Il Ministro della Difesa Guido Crosetto ha sottolineato come lo scenario internazionale imponga una Difesa in costante evoluzione, fondata su prontezza operativa, personale qualificato e capacità tecnologiche avanzate.
“La consegna del veicolo corazzato LYNX, frutto della collaborazione industriale italo-tedesca, rafforza i sistemi terrestri dell’Esercito attraverso l’introduzione di piattaforme di ultima generazione. In questo processo – ha evidenziato – il CEPOLISPE svolge un ruolo centrale nel garantire la valutazione tecnica e l’idoneità operativa di mezzi e sistemi d’arma”.
Leonardo e Rheinmetall: alleanza industriale europea
A margine dell’evento, Roberto Cingolani, Amministratore Delegato e Direttore Generale di Leonardo, ha definito l’avvio delle consegne una milestone fondamentale del programma sviluppato con l’Esercito Italiano.

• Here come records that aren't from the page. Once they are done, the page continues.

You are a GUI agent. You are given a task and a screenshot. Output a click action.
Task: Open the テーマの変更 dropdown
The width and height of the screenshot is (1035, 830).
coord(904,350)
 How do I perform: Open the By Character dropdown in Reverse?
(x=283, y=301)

L’alleanza con Rheinmetall viene indicata come asset strategico per il rafforzamento della difesa nazionale e per la costruzione di una base industriale europea solida, integrata e competitiva, ritenuta essenziale per la sicurezza e l’autonomia strategica dell’Italia e dell’Europa.
Rheinmetall: “Nuovo capitolo per la famiglia Lynx”

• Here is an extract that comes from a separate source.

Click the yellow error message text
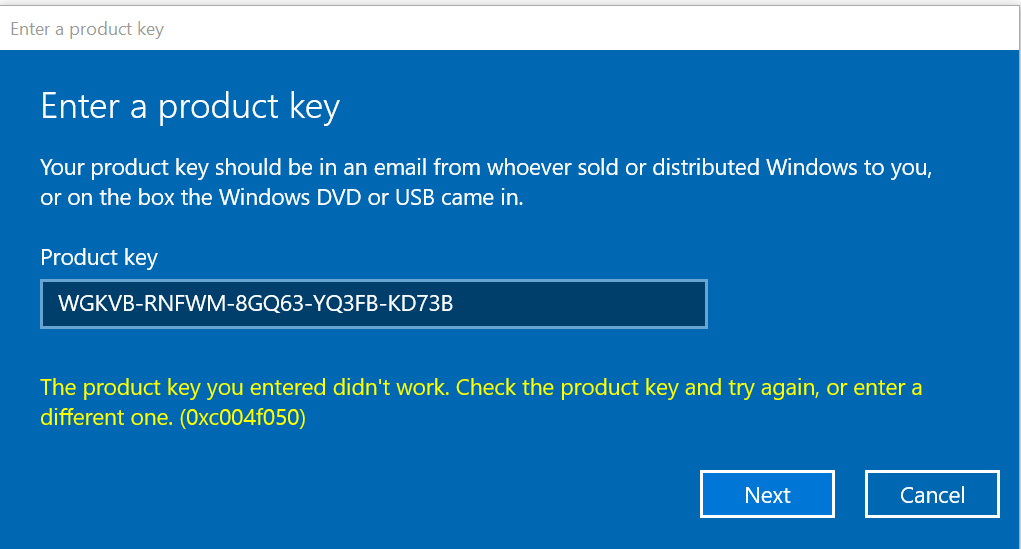 (481, 402)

Per Armin Papperger, Amministratore Delegato di Rheinmetall, la consegna dei primi veicoli all’Italia apre un nuovo capitolo nella storia della famiglia Lynx.

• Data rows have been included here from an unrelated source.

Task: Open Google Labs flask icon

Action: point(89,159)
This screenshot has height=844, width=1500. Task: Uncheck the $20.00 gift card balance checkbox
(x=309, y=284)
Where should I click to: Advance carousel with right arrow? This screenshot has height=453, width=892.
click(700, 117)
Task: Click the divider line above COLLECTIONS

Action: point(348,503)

Il veicolo viene descritto come uno standard di riferimento in termini di versatilità, protezione, efficacia, scalabilità e sicurezza futura, oltre che come strumento di rafforzamento della cooperazione europea nel settore degli armamenti.
Masiello: “Inizia oggi la meccanizzazione dell’Esercito”
Il Capo di Stato Maggiore dell’Esercito, Generale di Corpo d’Armata Carmine Masiello, ha parlato di una svolta storica: “L’Esercito ha chiara la direzione da seguire e i requisiti dei nuovi mezzi per accelerare il percorso di meccanizzazione della Forza Armata, che inizia concretamente oggi”.
Dopo trent’anni di operazioni di supporto alla pace e la definizione dell’Italian Way del peacekeeping, il Generale ha sottolineato come la tecnologia del Lynx cambierà radicalmente il modo di combattere dell’Esercito, mettendo il soldato nelle condizioni operative adeguate alle sfide future.
Oltre mille piattaforme per le brigate pesanti
Nel corso dell’evento, la Joint Venture LRMV ha illustrato le caratteristiche principali del nuovo veicolo da combattimento, che costituirà la base tecnologica per oltre 1.000 piattaforme declinate in diverse varianti e ruoli operativi.
In totale, 1.050 piattaforme da combattimento sono destinate a equipaggiare tutte le Unità inserite nelle Brigate pesanti dell’Esercito Italiano, segnando uno dei più rilevanti programmi di rinnovamento della componente terrestre degli ultimi decenni.